I glanced at Meng Die, shrugged, and said, "Get out of the fucking doorway."
I could see his shoulders tighten, but he gave a graceful bow at odds with the burgundy hair and leather. "As Jean-Claude's lady wishes, so shall it be." He stepped to the side closest to me. Sylvie moved up close to me, not exactly between us, but close. It made me feel better. Bossing around vampires was always chancy. You never knew when they'd try to boss back. I really, really wanted my gun back.
"What now?" Jamil asked. He was watching the vampires like he wasn't any happier with their company than I was. All good bodyguards are paranoid. It goes with the job.
"I guess we knock." I kept my body well to the side, extended just enough arm to get the job done, and gave three solid knocks. If they shot through the door, they'd probably miss me. But no one shot through the door. In fact, nothing happened. We waited for a few moments, but patience has never been my best thing. I started to knock again, but Jamil stopped me and said, "May I?"
I nodded.
He knocked hard and loud enough to shake the door. It was a solid door. If the door didn't open this time, they were deliberately ignoring us.
The door opened, revealing a brown-haired man as muscled as Ajax, but taller. What did Narcissus do, recruit from all the weight-lifting gyms in town? He frowned at us. "Yeah?"
"I'm Nimir-Ra for the wereleopards. I think you've been waiting for me."
"About fucking time," he said. He opened the door wide, pushing it flush against the wall, putting his back to it, arms crossed across his chest. His arms apparently weren't as muscular as they looked, if he could cross his arms that way. But he did demonstrate that there was no one hiding behind the door. Good to know.
The room was white -- white floor, white ceiling, white walls -- like a room carved of hard snow. There were blades on the walls -- knives, swords, daggers, tiny glittering blades, swords the length of a tall man. The bodyguard by the door said, "Welcome to the room of swords." It sounded formal, like he was supposed to say it.
From the door I couldn't see anyone. I took a deep breath, let it out slowly, and walked inside. Jamil followed a step behind at my shoulder, Faust was at my other side. Sylvie and Meng Die brought up the rear.
A figure stepped into the middle of the room. At first glance I thought it was a man, but on second glance, not exactly. He was man-sized, almost six feet, broad shouldered, muscular, but what I'd thought was a golden tan was golden tan fur, very thin and fine. Covering the whole body. The face was almost human, though the bone structure was a little odd. A wide face, a lipless mouth that was almost a round muzzle. The eyes were a dark orange gold with an edge of blue in them, as if they, like the body, were only partly through their change.

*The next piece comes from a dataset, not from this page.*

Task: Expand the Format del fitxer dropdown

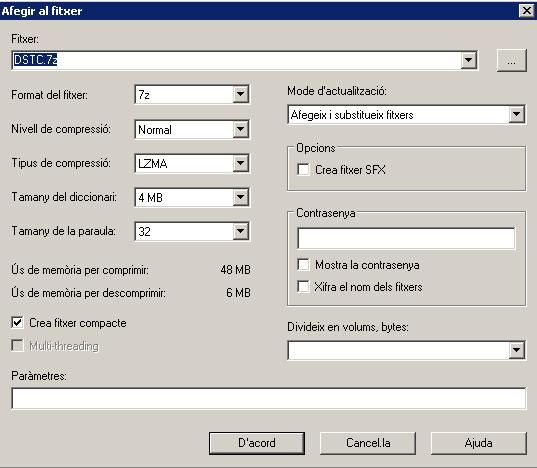Action: [241, 94]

It was as if his body had frozen, stopping just short of attaining human form. I'd never seen anything like it. Pale skin showed in patches on his bare chest and stomach. I couldn't tell if the dark gold hair and edge of beard that encircled his face was actually hair or what was left of a mane. The longer I stared at him, the more like a lion he looked, until I couldn't see the man I'd thought I'd seen for the light coating of beast that covered him.

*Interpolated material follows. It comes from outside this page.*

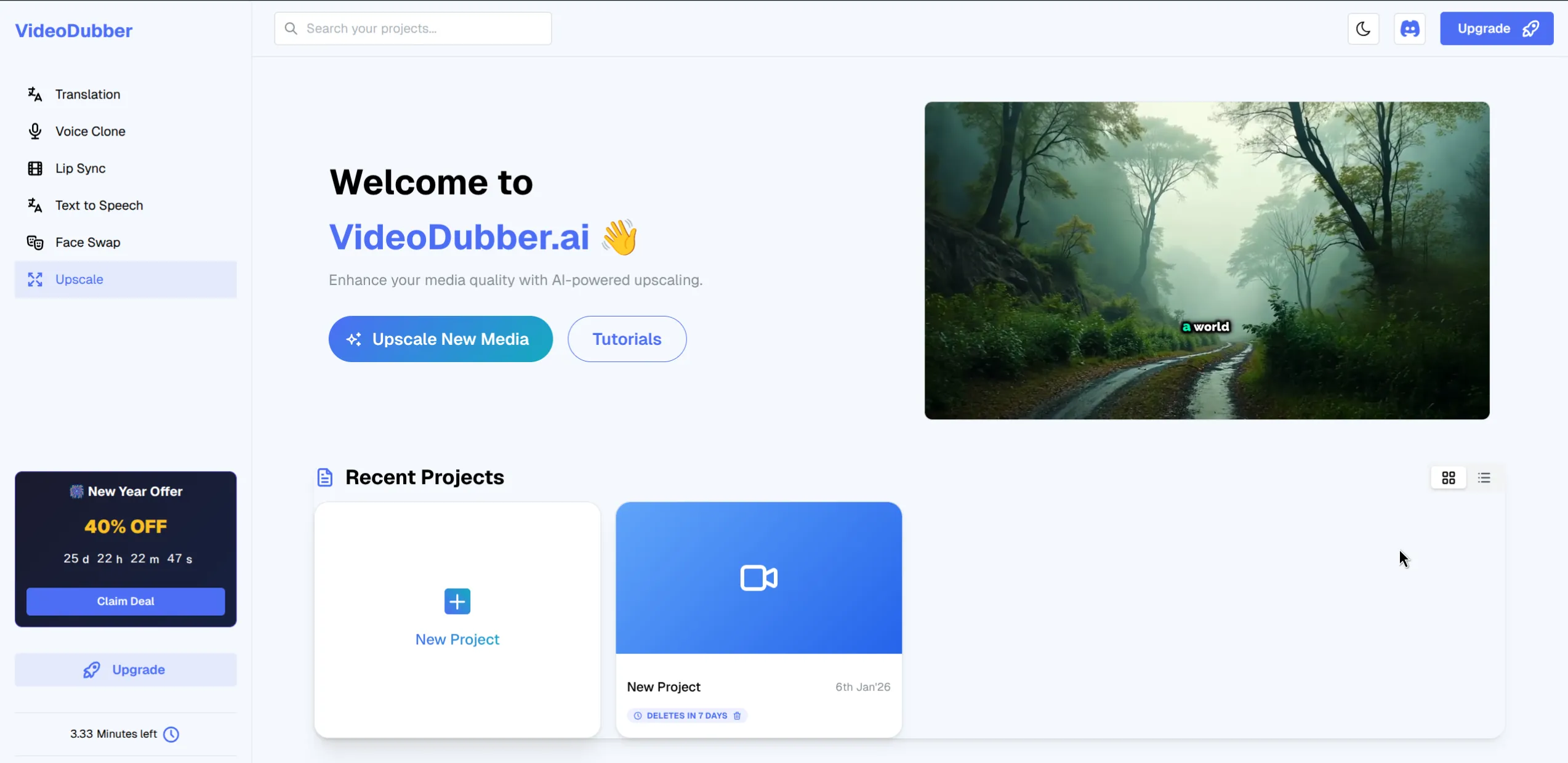Click the video camera project thumbnail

He gave a snarling smile. "Do you like what you see?"
"I've never seen anything like you," I said, nice, calm, even empty.
He didn't like that, my lack of reaction. His smile vanished and became only a snarl of very sharp, very white teeth.
"Welcome, Nimir-Ra, I am Marco, we have been waiting for you." He made a sweeping gesture to either side with his clawed human hands. I glanced around at the "we". They were small to medium-sized men with short black hair and dark skin. Most groups, prides, packs, whatever, were mixed ethnically. But there was a sameness to these dark men, almost a family look about them. Two on either side wore hooded cloaks, with the hoods thrown back, the wide cloaks spread like curtains. I glimpsed blond hair behind the blackness to the left. I couldn't see Nathaniel's hair over the blackness but I knew he had to be on the right.